Collected data entries
━━━━━━━━━━━━━━━━━━━━━━━━━━━━━━
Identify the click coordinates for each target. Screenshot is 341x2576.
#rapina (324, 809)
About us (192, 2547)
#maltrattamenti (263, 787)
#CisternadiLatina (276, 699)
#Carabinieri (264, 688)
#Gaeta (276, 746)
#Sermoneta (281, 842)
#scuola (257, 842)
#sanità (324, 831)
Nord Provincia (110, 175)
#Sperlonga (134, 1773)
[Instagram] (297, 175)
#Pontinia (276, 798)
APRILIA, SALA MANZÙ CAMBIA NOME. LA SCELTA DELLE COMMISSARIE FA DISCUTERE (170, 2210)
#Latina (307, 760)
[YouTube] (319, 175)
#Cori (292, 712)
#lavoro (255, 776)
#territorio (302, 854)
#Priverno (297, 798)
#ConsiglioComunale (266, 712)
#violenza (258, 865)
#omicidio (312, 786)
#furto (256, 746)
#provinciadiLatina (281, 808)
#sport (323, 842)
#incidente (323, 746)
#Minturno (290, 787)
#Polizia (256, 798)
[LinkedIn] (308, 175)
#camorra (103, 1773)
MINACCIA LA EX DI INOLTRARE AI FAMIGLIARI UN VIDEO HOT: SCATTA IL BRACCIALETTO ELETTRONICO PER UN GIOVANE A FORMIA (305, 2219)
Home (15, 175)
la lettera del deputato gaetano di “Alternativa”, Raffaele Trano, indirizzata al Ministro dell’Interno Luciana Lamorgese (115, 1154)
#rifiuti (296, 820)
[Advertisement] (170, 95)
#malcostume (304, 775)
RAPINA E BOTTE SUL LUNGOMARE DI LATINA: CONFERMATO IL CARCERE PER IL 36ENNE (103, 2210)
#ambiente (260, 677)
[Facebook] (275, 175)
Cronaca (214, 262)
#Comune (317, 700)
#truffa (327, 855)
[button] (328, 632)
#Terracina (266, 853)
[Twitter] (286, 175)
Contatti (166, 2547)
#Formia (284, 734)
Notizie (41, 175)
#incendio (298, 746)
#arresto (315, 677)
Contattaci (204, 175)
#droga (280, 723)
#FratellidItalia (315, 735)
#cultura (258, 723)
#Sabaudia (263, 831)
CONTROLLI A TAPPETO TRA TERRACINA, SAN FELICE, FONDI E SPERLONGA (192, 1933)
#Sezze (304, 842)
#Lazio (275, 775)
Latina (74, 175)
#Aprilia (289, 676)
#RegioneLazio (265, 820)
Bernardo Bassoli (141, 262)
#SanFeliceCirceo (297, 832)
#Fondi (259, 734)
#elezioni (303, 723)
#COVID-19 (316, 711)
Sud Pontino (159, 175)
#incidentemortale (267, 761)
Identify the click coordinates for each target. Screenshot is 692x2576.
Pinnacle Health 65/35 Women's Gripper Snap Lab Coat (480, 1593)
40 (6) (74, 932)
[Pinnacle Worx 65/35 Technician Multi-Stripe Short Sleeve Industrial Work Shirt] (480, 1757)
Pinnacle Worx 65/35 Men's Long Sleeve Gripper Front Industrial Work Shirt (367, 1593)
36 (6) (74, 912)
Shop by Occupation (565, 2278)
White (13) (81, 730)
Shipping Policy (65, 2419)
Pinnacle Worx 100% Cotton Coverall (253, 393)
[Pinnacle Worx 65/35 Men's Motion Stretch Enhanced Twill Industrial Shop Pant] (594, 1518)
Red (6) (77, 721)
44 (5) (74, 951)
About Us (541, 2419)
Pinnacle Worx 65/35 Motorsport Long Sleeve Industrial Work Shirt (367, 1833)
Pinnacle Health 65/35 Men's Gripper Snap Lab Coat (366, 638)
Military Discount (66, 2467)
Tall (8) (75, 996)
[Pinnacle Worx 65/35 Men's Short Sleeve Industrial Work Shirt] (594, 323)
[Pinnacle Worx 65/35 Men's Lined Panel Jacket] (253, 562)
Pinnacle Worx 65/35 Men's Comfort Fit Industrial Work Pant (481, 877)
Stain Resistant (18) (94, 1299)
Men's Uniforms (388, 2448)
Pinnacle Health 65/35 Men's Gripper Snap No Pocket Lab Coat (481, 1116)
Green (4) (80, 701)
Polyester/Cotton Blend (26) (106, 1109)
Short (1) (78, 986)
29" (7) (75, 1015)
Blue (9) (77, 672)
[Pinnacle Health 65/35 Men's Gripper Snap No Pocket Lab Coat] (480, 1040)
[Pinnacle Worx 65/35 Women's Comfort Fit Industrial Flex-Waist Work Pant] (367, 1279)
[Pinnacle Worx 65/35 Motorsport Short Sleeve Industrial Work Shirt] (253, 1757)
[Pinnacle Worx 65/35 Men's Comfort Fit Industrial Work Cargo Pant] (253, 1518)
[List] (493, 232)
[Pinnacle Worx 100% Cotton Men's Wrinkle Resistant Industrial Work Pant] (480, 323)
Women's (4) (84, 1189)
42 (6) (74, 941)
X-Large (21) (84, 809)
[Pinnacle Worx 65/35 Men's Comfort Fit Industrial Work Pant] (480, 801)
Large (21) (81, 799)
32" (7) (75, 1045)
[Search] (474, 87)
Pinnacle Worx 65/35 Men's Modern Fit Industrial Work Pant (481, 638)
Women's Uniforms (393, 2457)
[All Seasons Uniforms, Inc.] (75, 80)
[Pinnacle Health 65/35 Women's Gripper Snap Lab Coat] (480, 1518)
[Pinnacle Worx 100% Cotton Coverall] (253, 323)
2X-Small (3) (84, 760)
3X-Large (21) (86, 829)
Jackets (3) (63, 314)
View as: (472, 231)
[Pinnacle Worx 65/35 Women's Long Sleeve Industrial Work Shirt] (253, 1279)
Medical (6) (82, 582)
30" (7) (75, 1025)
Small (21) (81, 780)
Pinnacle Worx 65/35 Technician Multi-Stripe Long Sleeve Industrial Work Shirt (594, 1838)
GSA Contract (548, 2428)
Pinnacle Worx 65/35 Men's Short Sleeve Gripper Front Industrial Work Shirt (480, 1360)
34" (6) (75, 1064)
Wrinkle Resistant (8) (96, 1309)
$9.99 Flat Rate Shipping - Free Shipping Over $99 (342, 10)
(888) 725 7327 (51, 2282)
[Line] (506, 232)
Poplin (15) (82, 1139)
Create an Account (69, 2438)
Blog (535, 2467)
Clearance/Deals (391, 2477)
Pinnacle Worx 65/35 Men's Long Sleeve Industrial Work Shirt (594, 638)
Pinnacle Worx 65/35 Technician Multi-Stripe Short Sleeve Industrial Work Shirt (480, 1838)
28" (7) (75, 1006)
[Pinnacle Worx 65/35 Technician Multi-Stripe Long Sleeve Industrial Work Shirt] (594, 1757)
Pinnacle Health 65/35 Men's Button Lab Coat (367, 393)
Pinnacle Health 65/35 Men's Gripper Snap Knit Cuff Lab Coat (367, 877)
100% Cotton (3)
━━━━━━━━━━━━━━━━━━━━━━━━━━━━━━
**AIM OF THE TASK:** Copy only this part of the entries above: the line with "Pinnacle Health 65/35 Men's Gripper Snap Lab", the line with "(7) (75, 1015)", and the lines between, all exactly as written.

**SOLUTION TO THIS PROBLEM:**
Pinnacle Health 65/35 Men's Gripper Snap Lab Coat (366, 638)
Military Discount (66, 2467)
Tall (8) (75, 996)
[Pinnacle Worx 65/35 Men's Short Sleeve Industrial Work Shirt] (594, 323)
[Pinnacle Worx 65/35 Men's Lined Panel Jacket] (253, 562)
Pinnacle Worx 65/35 Men's Comfort Fit Industrial Work Pant (481, 877)
Stain Resistant (18) (94, 1299)
Men's Uniforms (388, 2448)
Pinnacle Health 65/35 Men's Gripper Snap No Pocket Lab Coat (481, 1116)
Green (4) (80, 701)
Polyester/Cotton Blend (26) (106, 1109)
Short (1) (78, 986)
29" (7) (75, 1015)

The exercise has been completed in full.